Vorosheva estimated around 2,500 were held captive there, with the total at times rising to 3,500 to 4,000.

"We were frequently called Nazis and terrorists," she told The Guardian. "One of the women in my cell was an Azovstal medic. She was pregnant. I asked if I could give her my food ration. I was told, 'No, she's a killer.' The only question they ever asked me was, 'Do you know any Azov soldiers?'"

Vorosheva said women were not tortured by Russians, but the conditions of the prison were no better otherwise, saying the meager rations were "fit for pigs" and the toilets and prison cells were overflowing.

"It was tough," she said. "People were crying, worried about their kids and families.

"They blamed us for the fact that their lives were terrible.

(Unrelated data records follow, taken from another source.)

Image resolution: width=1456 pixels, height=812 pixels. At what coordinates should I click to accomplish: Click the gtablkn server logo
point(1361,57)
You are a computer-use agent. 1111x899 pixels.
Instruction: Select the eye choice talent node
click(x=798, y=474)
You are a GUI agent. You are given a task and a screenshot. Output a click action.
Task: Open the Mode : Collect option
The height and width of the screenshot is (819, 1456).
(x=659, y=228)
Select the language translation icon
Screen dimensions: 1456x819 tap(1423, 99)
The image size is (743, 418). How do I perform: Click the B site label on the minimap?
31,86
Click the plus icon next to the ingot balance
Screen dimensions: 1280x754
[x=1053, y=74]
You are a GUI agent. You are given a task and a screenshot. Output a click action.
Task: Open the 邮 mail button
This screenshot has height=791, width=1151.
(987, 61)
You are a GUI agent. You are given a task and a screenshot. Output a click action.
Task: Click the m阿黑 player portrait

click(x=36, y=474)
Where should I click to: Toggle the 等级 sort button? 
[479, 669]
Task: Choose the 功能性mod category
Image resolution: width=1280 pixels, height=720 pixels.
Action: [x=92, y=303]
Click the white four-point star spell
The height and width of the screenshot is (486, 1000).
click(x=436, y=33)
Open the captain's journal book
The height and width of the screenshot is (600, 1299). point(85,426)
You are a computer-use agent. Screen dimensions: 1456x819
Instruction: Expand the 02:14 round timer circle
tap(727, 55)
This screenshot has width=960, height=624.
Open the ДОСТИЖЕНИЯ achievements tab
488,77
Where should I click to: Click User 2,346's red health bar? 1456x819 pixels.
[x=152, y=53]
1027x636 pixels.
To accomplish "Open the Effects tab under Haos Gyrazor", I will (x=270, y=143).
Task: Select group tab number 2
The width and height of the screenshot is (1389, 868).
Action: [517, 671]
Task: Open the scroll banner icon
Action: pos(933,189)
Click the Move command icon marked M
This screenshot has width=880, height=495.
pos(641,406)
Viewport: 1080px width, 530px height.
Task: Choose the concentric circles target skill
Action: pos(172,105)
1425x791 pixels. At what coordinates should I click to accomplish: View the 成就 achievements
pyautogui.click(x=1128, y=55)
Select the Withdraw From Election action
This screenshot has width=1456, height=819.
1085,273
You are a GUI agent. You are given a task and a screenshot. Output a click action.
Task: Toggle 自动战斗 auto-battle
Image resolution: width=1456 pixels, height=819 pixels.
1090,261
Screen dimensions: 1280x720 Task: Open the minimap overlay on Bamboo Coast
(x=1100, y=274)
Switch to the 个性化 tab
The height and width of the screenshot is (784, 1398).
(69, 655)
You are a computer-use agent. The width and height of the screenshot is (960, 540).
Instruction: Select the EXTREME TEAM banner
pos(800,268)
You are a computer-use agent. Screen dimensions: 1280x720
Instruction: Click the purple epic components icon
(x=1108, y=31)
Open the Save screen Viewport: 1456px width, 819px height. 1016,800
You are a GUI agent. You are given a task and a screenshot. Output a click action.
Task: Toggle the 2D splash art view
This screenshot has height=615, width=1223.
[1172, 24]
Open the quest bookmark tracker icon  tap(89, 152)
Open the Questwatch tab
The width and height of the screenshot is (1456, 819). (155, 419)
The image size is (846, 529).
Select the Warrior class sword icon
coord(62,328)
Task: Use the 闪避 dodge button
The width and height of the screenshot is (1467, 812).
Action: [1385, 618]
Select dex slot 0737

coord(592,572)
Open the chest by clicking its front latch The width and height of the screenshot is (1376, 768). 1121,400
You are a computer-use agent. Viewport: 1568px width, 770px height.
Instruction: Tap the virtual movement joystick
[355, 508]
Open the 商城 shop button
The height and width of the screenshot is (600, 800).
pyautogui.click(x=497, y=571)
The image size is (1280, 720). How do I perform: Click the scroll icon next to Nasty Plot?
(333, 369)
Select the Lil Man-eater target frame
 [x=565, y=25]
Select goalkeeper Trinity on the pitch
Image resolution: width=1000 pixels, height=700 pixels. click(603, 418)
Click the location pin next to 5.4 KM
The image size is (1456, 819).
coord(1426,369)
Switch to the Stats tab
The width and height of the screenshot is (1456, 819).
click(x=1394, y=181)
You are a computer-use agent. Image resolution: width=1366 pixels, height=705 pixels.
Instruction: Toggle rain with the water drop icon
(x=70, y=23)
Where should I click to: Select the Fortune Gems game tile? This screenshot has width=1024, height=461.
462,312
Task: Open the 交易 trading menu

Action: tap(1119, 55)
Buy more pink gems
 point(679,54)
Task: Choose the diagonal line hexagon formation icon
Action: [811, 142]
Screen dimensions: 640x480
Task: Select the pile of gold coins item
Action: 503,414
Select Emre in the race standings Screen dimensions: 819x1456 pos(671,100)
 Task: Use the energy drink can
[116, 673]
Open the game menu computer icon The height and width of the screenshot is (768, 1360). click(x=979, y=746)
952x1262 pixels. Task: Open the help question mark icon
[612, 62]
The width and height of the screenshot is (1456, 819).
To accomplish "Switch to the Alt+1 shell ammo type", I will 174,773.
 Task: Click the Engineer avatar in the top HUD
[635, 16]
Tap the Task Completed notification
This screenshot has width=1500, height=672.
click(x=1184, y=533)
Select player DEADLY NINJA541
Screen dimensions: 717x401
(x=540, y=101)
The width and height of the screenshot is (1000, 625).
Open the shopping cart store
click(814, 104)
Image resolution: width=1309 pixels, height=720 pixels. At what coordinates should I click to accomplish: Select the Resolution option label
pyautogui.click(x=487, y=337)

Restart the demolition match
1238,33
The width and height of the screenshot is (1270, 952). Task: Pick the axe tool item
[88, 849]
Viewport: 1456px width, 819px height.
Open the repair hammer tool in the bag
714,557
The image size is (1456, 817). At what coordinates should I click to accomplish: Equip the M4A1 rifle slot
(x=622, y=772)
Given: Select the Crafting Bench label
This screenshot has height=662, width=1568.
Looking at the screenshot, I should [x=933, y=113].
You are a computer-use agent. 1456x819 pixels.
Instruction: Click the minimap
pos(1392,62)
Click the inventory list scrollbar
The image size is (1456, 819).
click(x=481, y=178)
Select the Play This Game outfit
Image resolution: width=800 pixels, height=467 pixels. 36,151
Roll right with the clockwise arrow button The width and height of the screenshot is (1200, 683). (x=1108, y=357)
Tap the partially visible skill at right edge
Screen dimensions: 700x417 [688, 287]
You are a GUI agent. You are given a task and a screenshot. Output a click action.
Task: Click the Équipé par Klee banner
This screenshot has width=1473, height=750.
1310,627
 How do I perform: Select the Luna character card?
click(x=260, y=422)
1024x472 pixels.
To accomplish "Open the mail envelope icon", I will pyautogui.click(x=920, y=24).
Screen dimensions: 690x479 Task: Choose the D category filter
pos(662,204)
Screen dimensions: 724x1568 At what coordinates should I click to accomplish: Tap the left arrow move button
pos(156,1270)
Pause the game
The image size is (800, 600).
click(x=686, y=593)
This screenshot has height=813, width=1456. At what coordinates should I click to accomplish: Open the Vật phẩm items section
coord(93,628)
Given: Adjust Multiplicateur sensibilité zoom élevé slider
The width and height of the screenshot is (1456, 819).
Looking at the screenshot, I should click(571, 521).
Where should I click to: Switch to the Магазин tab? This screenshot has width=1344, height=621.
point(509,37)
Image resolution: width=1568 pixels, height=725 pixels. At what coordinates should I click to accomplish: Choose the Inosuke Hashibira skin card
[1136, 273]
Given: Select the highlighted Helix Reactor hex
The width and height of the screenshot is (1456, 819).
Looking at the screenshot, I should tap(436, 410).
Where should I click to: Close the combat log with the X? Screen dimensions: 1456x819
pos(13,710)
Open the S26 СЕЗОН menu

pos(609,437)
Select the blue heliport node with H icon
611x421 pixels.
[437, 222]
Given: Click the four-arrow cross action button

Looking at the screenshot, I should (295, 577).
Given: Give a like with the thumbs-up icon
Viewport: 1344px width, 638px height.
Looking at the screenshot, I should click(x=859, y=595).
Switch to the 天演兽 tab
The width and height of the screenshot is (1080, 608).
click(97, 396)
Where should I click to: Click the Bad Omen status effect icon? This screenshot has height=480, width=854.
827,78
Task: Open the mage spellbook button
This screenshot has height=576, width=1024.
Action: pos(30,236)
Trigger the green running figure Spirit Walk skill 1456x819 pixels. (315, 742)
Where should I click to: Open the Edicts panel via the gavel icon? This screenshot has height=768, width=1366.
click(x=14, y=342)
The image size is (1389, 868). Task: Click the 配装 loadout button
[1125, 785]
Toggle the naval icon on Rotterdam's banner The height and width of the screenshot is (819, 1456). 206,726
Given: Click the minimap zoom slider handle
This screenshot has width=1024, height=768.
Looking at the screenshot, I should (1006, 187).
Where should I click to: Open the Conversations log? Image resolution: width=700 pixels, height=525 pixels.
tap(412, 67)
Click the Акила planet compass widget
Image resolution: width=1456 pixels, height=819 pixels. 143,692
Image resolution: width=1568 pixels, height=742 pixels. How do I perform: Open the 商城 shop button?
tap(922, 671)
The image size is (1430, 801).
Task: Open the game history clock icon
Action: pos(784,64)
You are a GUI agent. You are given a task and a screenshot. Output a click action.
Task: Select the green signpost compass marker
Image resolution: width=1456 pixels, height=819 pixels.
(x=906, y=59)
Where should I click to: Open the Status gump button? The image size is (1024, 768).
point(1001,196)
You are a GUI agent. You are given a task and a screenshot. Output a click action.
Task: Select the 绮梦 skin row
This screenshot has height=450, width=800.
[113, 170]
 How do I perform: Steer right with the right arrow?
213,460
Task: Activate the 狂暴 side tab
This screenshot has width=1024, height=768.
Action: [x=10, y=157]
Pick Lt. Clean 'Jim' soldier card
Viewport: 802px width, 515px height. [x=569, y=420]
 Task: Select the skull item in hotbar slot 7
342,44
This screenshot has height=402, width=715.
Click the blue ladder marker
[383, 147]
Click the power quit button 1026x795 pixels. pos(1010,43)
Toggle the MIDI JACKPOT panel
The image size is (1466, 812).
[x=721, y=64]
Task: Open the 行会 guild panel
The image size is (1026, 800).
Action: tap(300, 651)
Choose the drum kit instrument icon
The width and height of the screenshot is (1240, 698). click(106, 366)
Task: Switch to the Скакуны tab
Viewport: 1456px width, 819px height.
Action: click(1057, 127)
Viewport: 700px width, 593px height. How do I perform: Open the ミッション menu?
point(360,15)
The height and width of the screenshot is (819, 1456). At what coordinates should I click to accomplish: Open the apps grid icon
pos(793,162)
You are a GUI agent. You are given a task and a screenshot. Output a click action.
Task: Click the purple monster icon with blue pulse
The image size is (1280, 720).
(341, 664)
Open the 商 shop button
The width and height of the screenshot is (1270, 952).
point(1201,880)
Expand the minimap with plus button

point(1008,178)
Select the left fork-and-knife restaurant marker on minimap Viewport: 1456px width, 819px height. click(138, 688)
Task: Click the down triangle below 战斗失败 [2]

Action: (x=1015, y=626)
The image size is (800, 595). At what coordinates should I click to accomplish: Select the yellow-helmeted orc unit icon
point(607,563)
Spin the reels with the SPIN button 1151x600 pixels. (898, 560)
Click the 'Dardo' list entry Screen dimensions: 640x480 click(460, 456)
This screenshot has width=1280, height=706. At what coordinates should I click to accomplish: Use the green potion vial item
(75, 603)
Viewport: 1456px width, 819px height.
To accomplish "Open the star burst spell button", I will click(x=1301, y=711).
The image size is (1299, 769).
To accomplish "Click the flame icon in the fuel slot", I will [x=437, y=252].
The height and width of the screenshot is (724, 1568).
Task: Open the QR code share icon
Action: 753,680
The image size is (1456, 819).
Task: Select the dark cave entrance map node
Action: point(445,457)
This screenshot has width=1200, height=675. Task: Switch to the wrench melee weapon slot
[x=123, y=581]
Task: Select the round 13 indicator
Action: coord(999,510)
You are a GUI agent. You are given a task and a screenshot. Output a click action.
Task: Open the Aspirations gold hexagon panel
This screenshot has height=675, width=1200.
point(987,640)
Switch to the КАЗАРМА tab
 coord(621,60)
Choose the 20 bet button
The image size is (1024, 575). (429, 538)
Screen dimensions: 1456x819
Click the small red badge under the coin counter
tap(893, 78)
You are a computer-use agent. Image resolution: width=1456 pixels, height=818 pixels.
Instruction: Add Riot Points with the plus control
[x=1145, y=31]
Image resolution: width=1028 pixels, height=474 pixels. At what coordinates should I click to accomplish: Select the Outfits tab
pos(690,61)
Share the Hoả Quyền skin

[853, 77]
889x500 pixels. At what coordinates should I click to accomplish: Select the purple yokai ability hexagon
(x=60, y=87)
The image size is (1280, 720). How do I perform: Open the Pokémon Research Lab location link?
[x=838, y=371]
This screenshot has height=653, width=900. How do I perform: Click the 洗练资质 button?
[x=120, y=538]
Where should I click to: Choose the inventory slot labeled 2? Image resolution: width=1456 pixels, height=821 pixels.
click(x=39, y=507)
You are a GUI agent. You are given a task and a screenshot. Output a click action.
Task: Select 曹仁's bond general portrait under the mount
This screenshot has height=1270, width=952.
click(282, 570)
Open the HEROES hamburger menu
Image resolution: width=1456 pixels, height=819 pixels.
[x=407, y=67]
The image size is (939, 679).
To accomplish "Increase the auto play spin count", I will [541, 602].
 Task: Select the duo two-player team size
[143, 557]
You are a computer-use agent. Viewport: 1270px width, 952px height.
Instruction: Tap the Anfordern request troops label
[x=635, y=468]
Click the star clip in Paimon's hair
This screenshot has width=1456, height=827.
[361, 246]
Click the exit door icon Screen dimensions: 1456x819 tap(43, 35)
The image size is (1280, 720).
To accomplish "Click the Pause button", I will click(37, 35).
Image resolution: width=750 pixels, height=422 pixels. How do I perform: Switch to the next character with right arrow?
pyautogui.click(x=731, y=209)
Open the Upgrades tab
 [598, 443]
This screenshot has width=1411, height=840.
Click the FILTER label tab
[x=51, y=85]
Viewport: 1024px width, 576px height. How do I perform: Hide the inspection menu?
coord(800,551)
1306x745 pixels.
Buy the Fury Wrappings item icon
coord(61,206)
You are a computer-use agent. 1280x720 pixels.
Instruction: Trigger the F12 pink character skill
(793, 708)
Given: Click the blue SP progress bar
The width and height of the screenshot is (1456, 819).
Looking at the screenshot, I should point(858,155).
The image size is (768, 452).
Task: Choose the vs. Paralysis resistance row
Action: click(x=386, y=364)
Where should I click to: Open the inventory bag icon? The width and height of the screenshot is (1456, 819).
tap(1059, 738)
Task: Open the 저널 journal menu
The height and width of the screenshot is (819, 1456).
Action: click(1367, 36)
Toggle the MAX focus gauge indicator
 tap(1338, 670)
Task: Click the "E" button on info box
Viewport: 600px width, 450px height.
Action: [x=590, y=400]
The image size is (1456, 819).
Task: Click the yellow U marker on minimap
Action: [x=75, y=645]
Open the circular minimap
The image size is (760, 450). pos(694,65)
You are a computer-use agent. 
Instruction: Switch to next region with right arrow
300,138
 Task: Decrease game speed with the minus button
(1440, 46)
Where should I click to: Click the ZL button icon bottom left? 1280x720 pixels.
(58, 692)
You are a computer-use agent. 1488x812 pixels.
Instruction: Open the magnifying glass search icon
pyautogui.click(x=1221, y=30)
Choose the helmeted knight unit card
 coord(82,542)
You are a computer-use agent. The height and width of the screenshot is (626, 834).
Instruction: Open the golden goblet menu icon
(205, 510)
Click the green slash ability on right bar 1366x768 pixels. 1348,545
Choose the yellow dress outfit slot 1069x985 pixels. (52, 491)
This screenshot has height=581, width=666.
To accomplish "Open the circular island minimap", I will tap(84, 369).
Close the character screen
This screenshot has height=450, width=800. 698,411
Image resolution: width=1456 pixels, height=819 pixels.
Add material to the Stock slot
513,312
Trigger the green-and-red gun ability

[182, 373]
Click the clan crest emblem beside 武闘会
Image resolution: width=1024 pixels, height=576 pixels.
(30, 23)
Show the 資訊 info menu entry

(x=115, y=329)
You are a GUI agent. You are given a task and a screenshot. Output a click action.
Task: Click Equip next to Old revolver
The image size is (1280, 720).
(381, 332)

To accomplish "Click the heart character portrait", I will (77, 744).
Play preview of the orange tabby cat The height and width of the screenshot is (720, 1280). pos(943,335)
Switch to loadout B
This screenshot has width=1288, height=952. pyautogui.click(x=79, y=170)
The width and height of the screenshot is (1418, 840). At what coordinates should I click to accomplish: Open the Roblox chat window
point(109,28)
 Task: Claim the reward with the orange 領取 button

It was like an alcoholic who says he drinks vodka because his wife is no good.

"The philosophy is: 'Everything is horrible for us, so everything should be horrible for you.' It's all very communist."

Ukrainian President Volodymyr Zelenskyy called the prison explosion "a deliberate Russian war crime and a deliberate mass murder of Ukrainian prisoners of war."

Vorosheva called her July 4 release a "miracle."

"The guards read out the names of those who were going to be freed," she said. "Everyone listened in silence. My heart leaped when I heard my name. I packed my things but didn't celebrate. There were cases where people were on the list, got out, then came back.

"The people who run the camp represent the worst aspects of the Soviet Union. They could only behave well if they thought nobody was looking."